■ Problem to solve
Copy out the data below word for word, without the pictures.

■ Data records
------------
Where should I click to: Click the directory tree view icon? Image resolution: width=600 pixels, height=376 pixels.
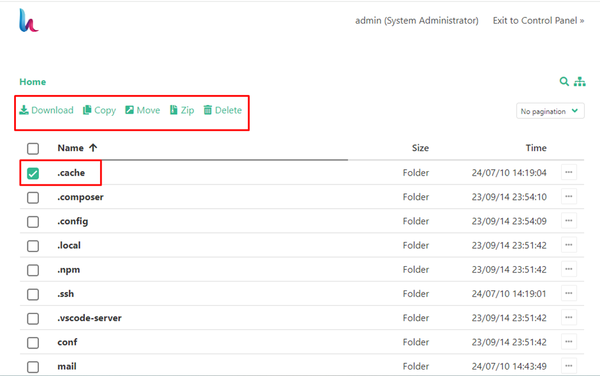point(580,82)
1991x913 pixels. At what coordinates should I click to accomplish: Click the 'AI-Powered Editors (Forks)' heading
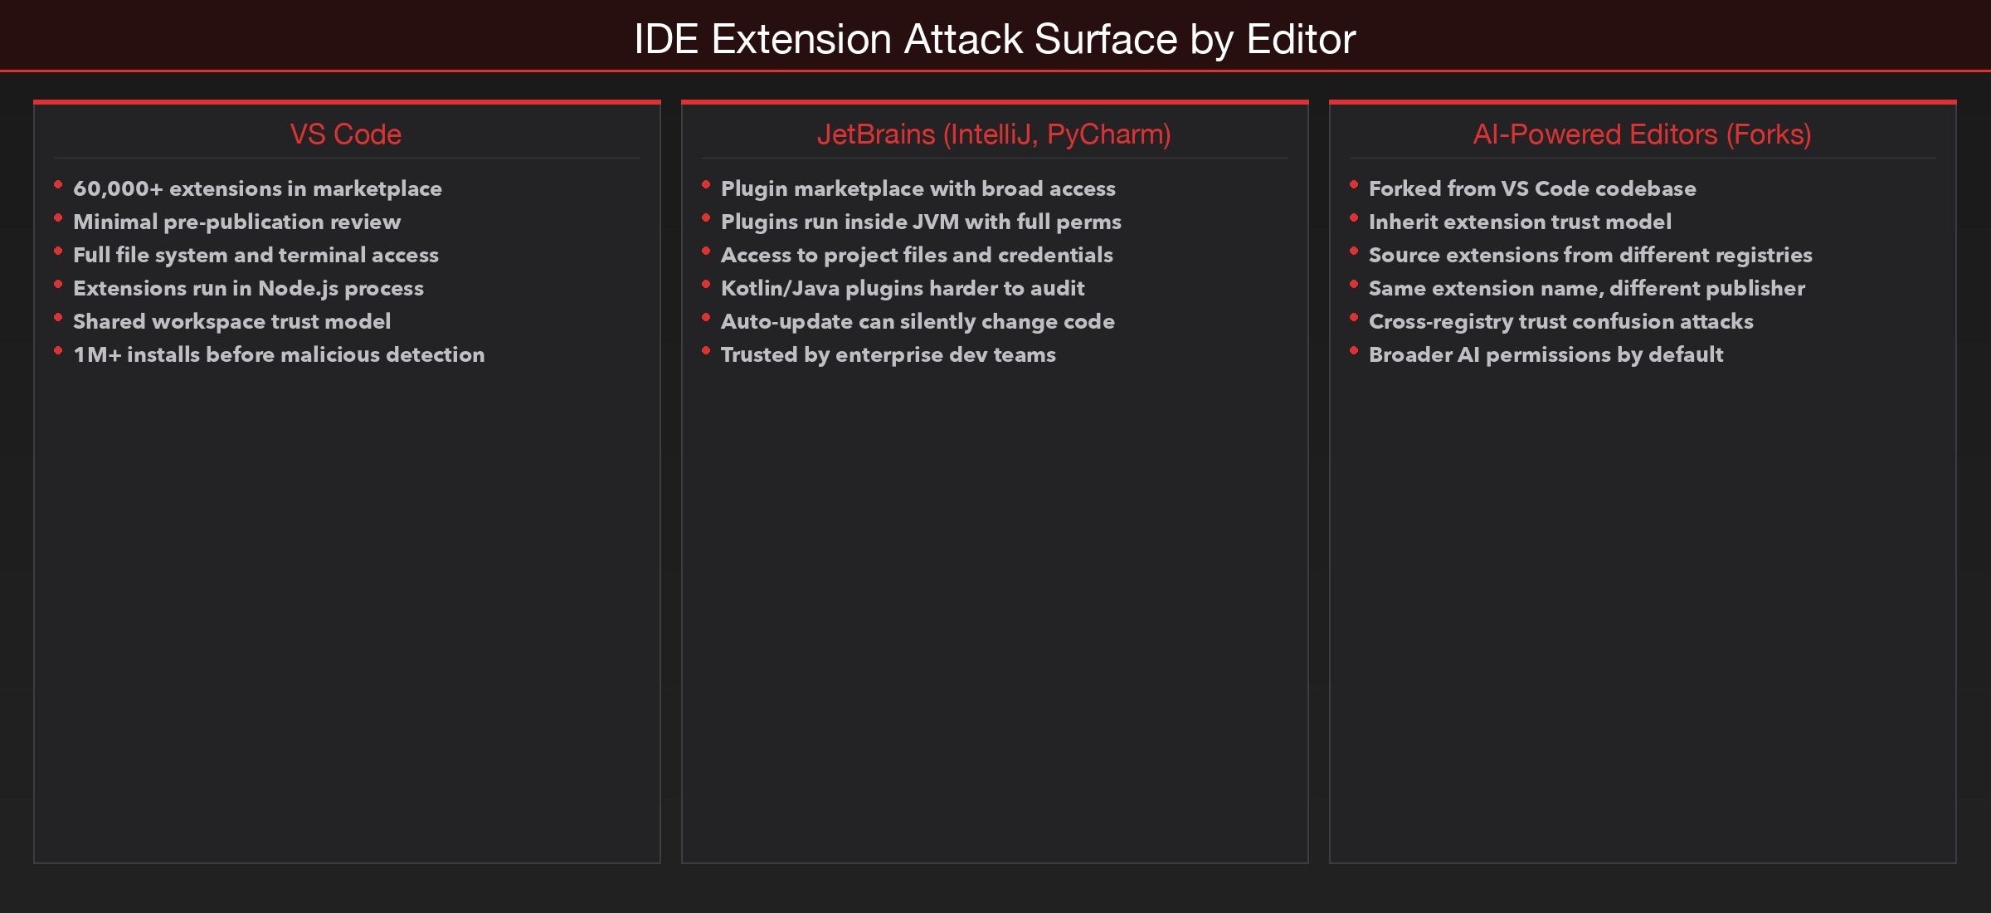pos(1642,134)
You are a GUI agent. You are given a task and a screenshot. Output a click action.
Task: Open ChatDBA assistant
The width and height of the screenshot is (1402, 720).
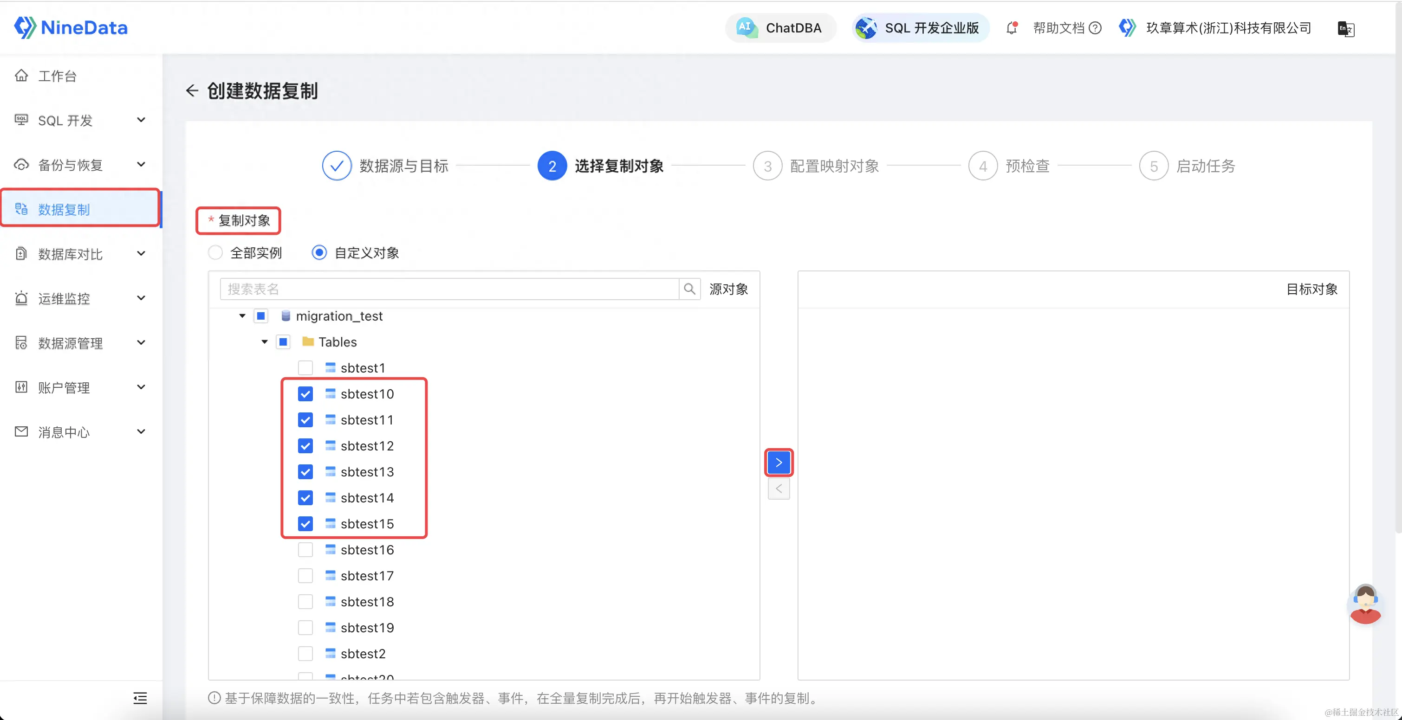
------------
■ Task answer
Where should I click to: Click the directory tree view icon? Image resolution: width=600 pixels, height=376 pixels.
point(580,82)
1991x913 pixels. At what coordinates should I click to accomplish: Click the 'AI-Powered Editors (Forks)' heading
pos(1642,134)
You are a GUI agent. You are given a task and a screenshot. Output a click action.
Task: Open ChatDBA assistant
The width and height of the screenshot is (1402, 720).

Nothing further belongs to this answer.